Los enemigos de la tauromaquia
Don Figareto, el peluquero del barrio, le denunció al gendarme de la esquina: “Aquel hombre que va corriendo allá escapó sin pagarme la rasurada”. “Lo buscaré -dijo el jenízaro-. ¿Tiene alguna seña particular?”. “Sí -respondió el barbero-. Acaba de perder una oreja”.

No hay ente más peligroso sobre la faz de la tierra que un pend… con iniciativa. Lejos de mí la temeraria idea de aplicar tan sonoro calificativo a quienes han promovido la prohibición de la fiesta de toros. Soy respetuoso de todas las opiniones, incluso de las mías, y huyo del radicalismo de extremistas como Paul Claudel, poeta, dramaturgo y escritor católico, quien proclamaba con ríspida voz de Torquemada: “¿Tolerancia? ¡Para eso hay zonas!”.
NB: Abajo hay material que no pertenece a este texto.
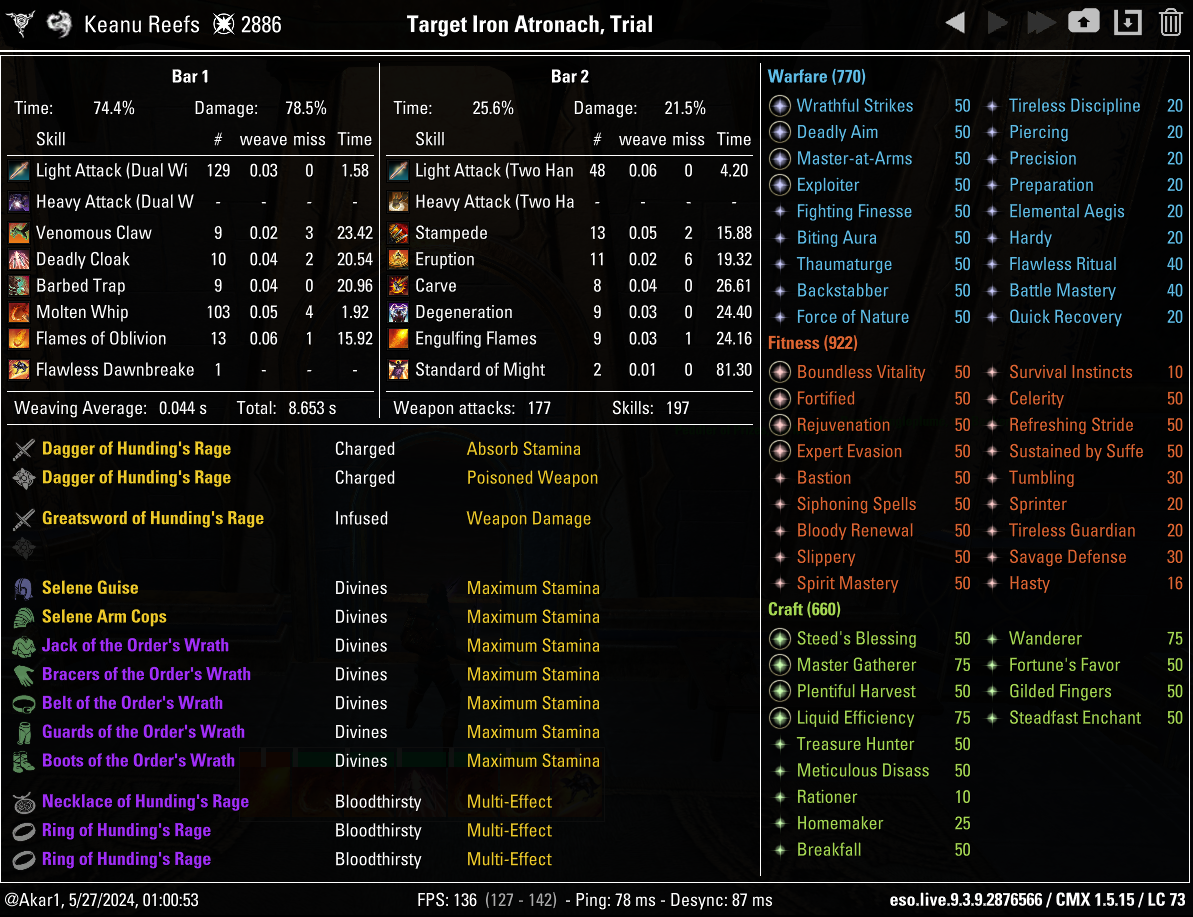The image size is (1193, 917).
Task: Click the load saved fight folder icon
Action: coord(1084,22)
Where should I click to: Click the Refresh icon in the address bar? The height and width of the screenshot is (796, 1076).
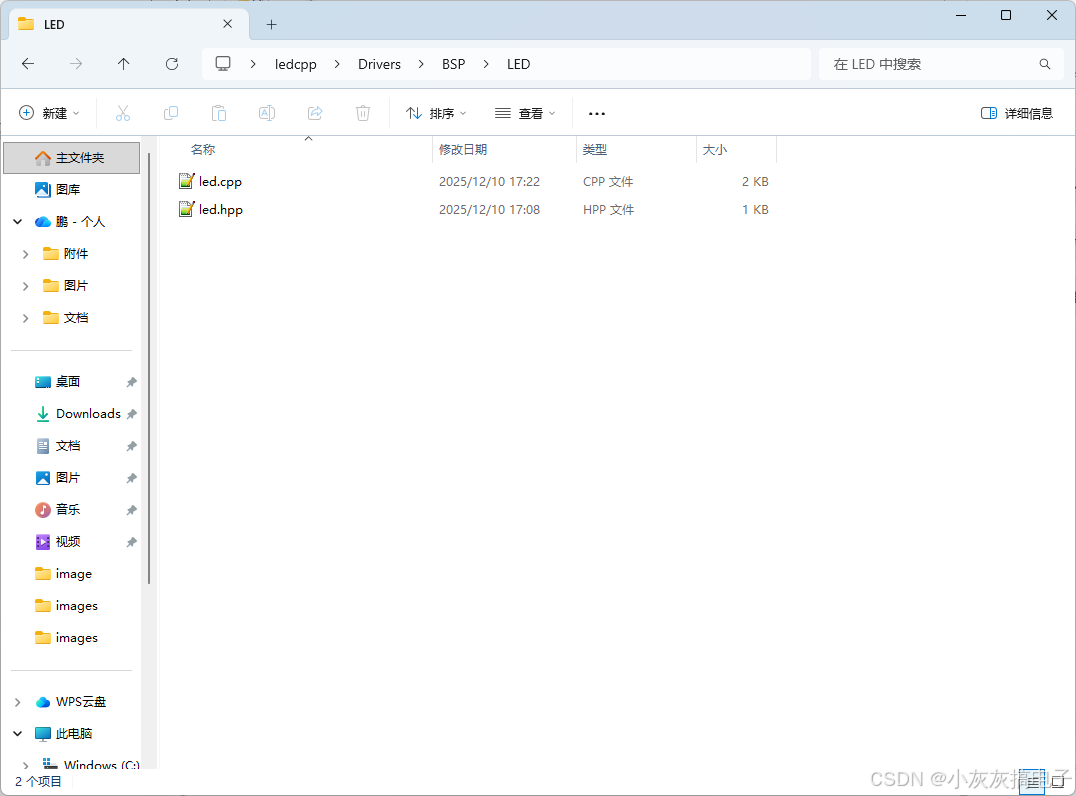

Jamás diré que los enemigos de la tauromaquia pertenecen al ámbito de la pendejez -sus sinrazones tendrán para oponerse a la fiesta-, pero me atrevo sí, a tildarlos de ignorantes.
Están prohibiendo lo que no conocen, como lo prueba la risible propuesta hecha por Brugada, que le acarreará el ridículo en todo el mundo de los toros.
La desaparición de la tauromaquia traería consigo la desaparición del toro de lidia, una de las criaturas animales más bellas que en la naturaleza existe. Para que el toro viva los toros deben morir. Y no en la sórdida manera en que las reses son sacrificadas en algunos rastros. Vi en un pueblo cómo mataban a los animales destinados a las carnicerías, y no me hice vegetariano nomás porque nunca lo he sido, y soy hombre de principios, aunque ahora estoy más cerca de ser hombre de fines.
No existe espectáculo que haya dado origen a tanto arte, tan hermoso, magnífico y variado, como la fiesta brava. Poesía, pintura, música, escultura, literatura, danza; todas las artes han recreado en belleza duradera las efímeras bellezas de ese arte, el del toreo, cuyos prodigios duran un instante para volverse luego eternidad. Menos de lo que tarda en caer un pétalo de rosa duraba una de las “verónicas de alhelí” de Ignacio Sánchez
Mejías, pero en el poema de Lorca tiene inmortalidad. El destino propio del toro de lidia es la muerte en el ruedo. Su naturaleza es atacar. He visto a becerrillos de unas cuantas horas de nacidos ir contra quien se acercó a la vaca madre. Es legendario el toro que embistió de frente a una locomotora que cruzó su campo. El toro de lidia es para lidiarse. Condenarlo a vivir es condenarlo a morir. Eso lo ignoran quienes so pretexto de evitarle crueldad le están infligiendo la crueldad más grave, que es desaparecerlo. Eso no sólo es atentar contra la naturaleza: Es también atentar contra la tradición, la belleza y la libertad, para no hablar de los factores económicos y ecológicos que inciden igualmente en la cuestión.
Desgraciadamente la ignorancia es la fuente mayor del fanatismo, y en lo de la prohibición de la fiesta pululan los fanáticos y los ignorantes.
La demagogia y la politiquería, tan cercanas muchas veces a la estupidez, están cobrando en estos malos tiempos una más de sus víctimas. Qué pena. La literatura de ficción existe para evitar en lo posible la existencia de la realidad. Aliviaré con algunos cuentecillos el encalabrinamiento que me ha causado la prohibición a la que antes aludí.
Don Figareto, el peluquero del barrio, le denunció al gendarme de la esquina: “Aquel hombre que va corriendo allá escapó sin pagarme la rasurada”. “Lo buscaré -dijo el jenízaro-. ¿Tiene alguna seña particular?”. “Sí -respondió el barbero-. Acaba de perder una oreja”.
Noche de bodas. Exclamó el romántico galán: “¡Al fin solos!”. “Sí -confirmó la desposada-. ¿A quién le hablamos?”. Don Cornato escuchó ruidos raros en el clóset. “Es el eco” -sugirió su nerviosa consorte. Fue el receloso marido y dijo: “¡Ah!”. Se oyó: “¡Ah!”. “¡Eh!”. Y se oyó: “¡Eh!”. Suspicaz, llamó entonces don Cornato: “¡Compadre!”. Desde adentro del clóset vino el eco: “Dígame, compadre”. FIN.